::: DOCUMENT TEXT :::
Global Oneness Project

Marker California, USA
The Global Oneness Project brings the world's global cultures alive in the classroom. They provide award-winning films and photo essays which explore cultural, social, and environmental issues and accompanying lesson plans using stories as a pedagogical tool to inspire growing minds. All for free.

What is the Global Oneness Project?

Cleary Vaughan-Lee
“We believe that stories play a powerful role in education.”

Cleary Vaughan-Lee, Executive Director

In an increasingly globalized world, we need to find new ways to understand each other and to inspire a global perspective, so that communities everywhere can work together to find peaceful, innovative solutions to challenging and new situations.

Learners should have opportunities to further their understanding of interconnectedness, empathy and global issues so that they are prepared for the globalized world they live in, which in turn will inspire a future generation of responsible, compassionate citizens.
:::
[SET TASK A]: Add 130 to every coordinate in the click answers of the listing below, and write out all of its lines again with the requests included.
::: SUPPLIED RECORDS :::
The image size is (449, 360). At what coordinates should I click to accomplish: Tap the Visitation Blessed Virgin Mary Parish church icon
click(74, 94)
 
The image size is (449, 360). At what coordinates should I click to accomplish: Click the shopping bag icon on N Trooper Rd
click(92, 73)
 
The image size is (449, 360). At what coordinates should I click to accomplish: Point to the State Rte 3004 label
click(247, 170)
:::
[SET TASK B]: Proceed with the text on the Global Oneness Project, picking up after its final sentence.

[OUTPUT A]:
The image size is (449, 360). At what coordinates should I click to accomplish: Tap the Visitation Blessed Virgin Mary Parish church icon
click(204, 224)
 
The image size is (449, 360). At what coordinates should I click to accomplish: Click the shopping bag icon on N Trooper Rd
click(222, 203)
 
The image size is (449, 360). At what coordinates should I click to accomplish: Point to the State Rte 3004 label
click(377, 300)

[OUTPUT B]:
The Global Oneness Project believes that stories play a powerful role in education. Founded in 2006, the Project is committed to the exploration of cultural, environmental, and social issues. They house a rich library of free multimedia stories comprised of award-winning films, photo essays, and articles, which are accompanied by a companion curriculum for educators.

The Global Oneness Project aims to connect students through stories from the local human experience to global meta-level issues, such as: climate change, water scarcity, food insecurity, poverty, endangered cultures, migration, and sustainability, among others. Through featuring individuals and communities impacted by these issues, their stories and lessons provide opportunities to examine universal themes that emphasize our common humanity—identity, diversity, hope, resilience, imagination, adversity, empathy, love, and responsibility. The curriculum, available in both English and Spanish, contains an interdisciplinary approach to learning and facilitates the development of students’ critical thinking, inquiry, empathy, and listening skills.


The Global Oneness Project’s website is designed for educators to explore and search for content in a variety of ways: media type, course subjects, U.S. national standards, and via curated collections. 

The resources are intended for whole class instruction. Teachers are using the stories and lessons as extensions to their core curriculum. The Project’s resources can be integrated into a wide range of courses including anthropology, English language arts, environmental science, history, media and journalism, and the arts.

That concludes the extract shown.